Druker: One of my very early phase I patients, after Gleevec burst onto the media scene in 1999–2000, came back for a visit and said, “I’ve never had a famous doctor before!” I looked back at him and said, “I’ve never been a famous doctor before!” My point being that I’m still the same doctor, and let’s focus on what we need to do for you.
JCI: You’ve both been members of the ASCI for more than a decade. What does receiving the Stanley J. Korsmeyer Award mean to you?
Sawyers: To be recognized by your peers is incredibly flattering. But the other thing is that it’s named for Stan Korsmeyer, whom I knew. I met him when I was a fellow training to be a cancer scientist, and I remember vividly him approaching me at a poster session, taking an interest in my work, and asking a bunch of right-at-the-heart questions, and it wasn’t even his field. His scientific accomplishments are legend, but what really impressed me was his personal style. Later, it was fun to get to join him as a colleague, and we did become friends. I’ve also gotten to know many people that he trained — I’ve recruited some of them to our program. You can see in them how he’s imparted this quality of clarity of thought, work ethic, and drive. And that drive is not over ambition or competitiveness but genuine intellectual interest in solving a problem. It’s a style — it may sound subtle, but it’s clear that he imparted that style to the people he trained.
Druker: Likewise, the most important thing is receiving an award named for a friend of mine. I knew Stan quite well; we interacted frequently at meetings, and although we never actually collaborated, we talked a lot about science and developed a very strong friendship. Knowing that he ultimately succumbed to his own cancer and now receiving an award that is for development of a targeted cancer treatment means an enormous amount to me.
JCI: This is the first time that the award has been given to two investigators jointly. How do you feel about sharing?
Druker: I believe the ASCI is recognizing that when you look at translational research, there’s a cycle. When I first started on this project, I thought that you work to understand the molecular pathogenesis of a disease, then develop a drug against that target, and then you get that into clinical trials. And that was essentially what my work did. What Charles did was recognize that some patients became resistant, and you had to go back and do something for them. So what you really need is a cycle of discovery based on science, leading to better and better therapy. I believe ASCI is recognizing this cycle of translational research — that it doesn’t stop or start but always keeps moving.
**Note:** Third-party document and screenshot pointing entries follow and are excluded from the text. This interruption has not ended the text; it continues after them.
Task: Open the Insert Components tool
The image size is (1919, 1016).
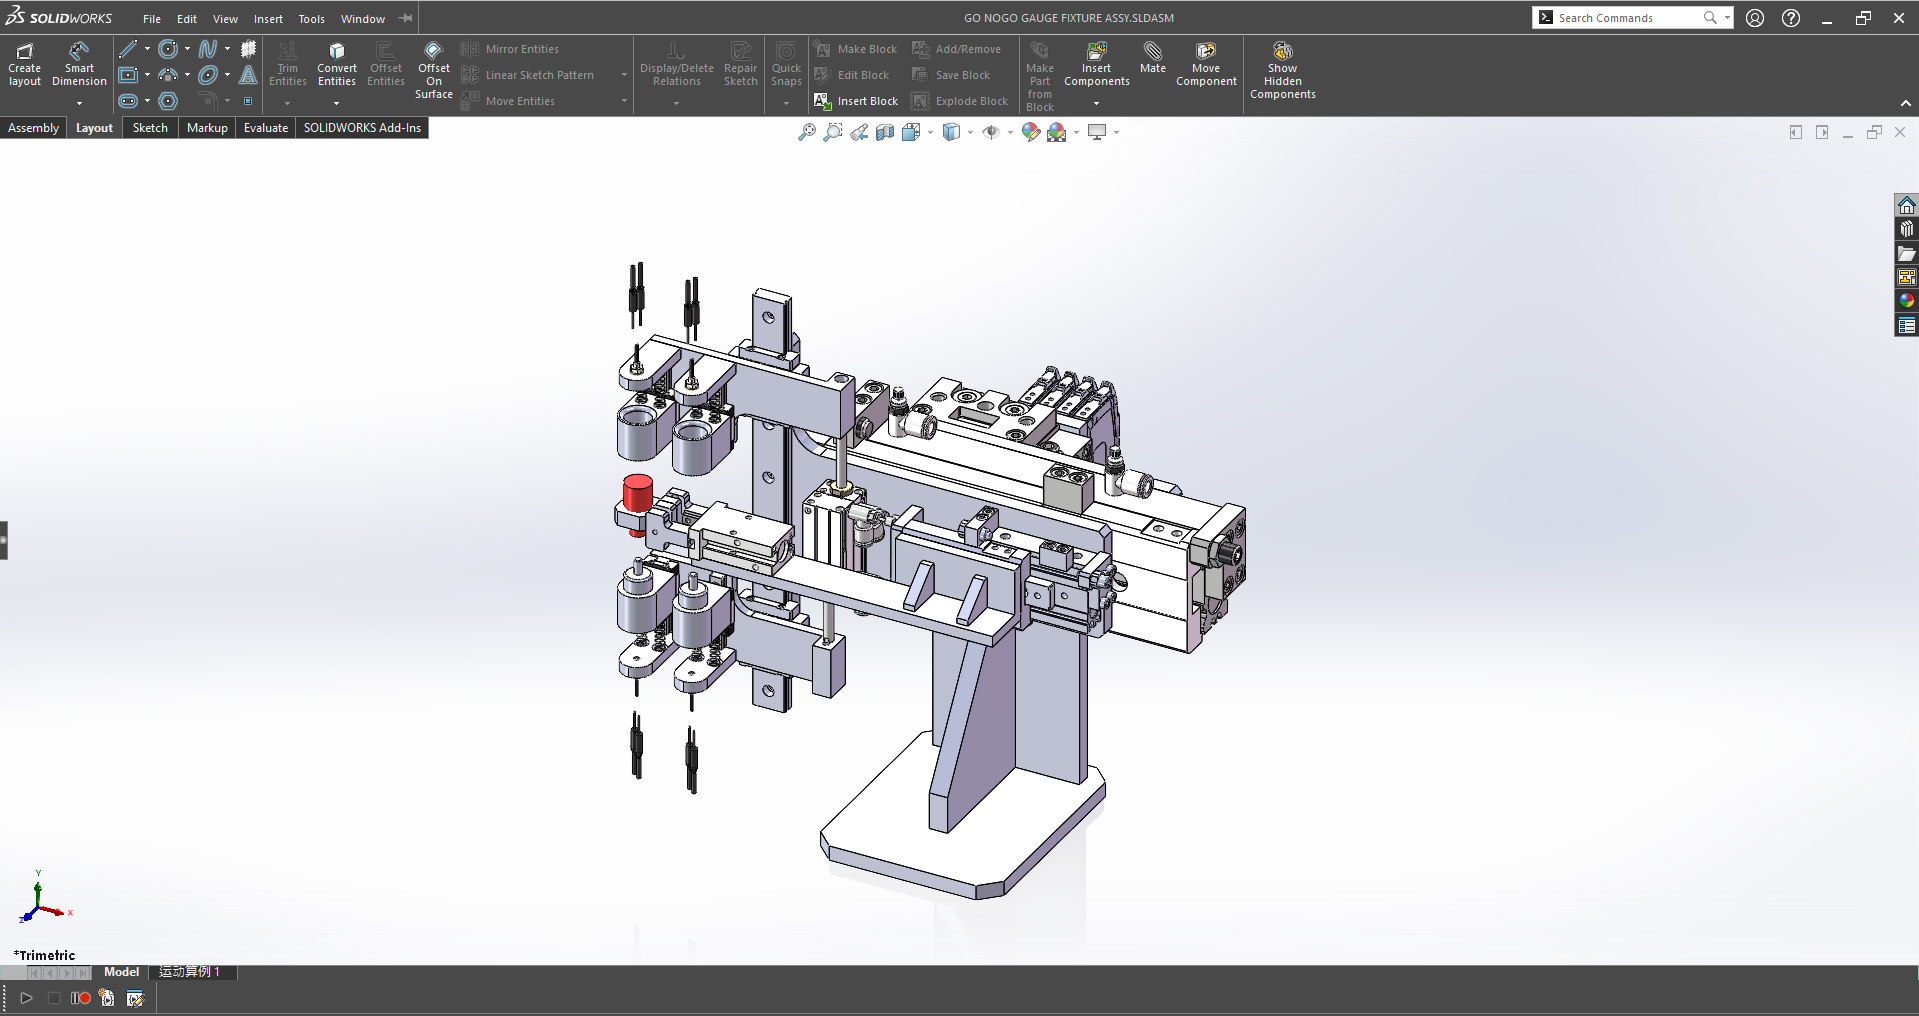Action: click(1096, 64)
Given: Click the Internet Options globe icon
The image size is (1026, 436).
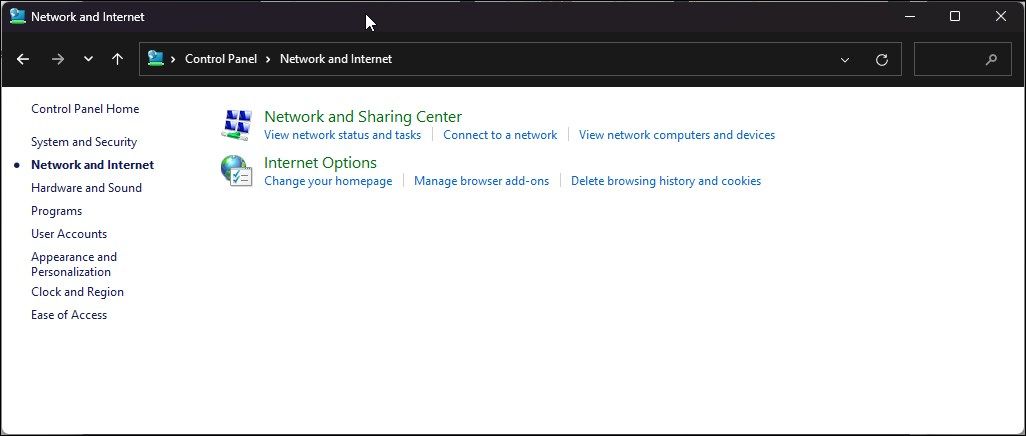Looking at the screenshot, I should (236, 171).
Sawyers: It’s fantastic to share it. I think a shared prize speaks to the fact that if you really want to do something that big, you need to work as a team. We’ve always called ourselves “physician-scientists,” but the track record shows that we’ve been mostly scientists. I think the field has changed now, in that the translational moments that arise in your career can be acted on, whereas a decade ago it really didn’t make sense to act on them. But you can’t do these things all on your own, and a shared award might help people recognize that.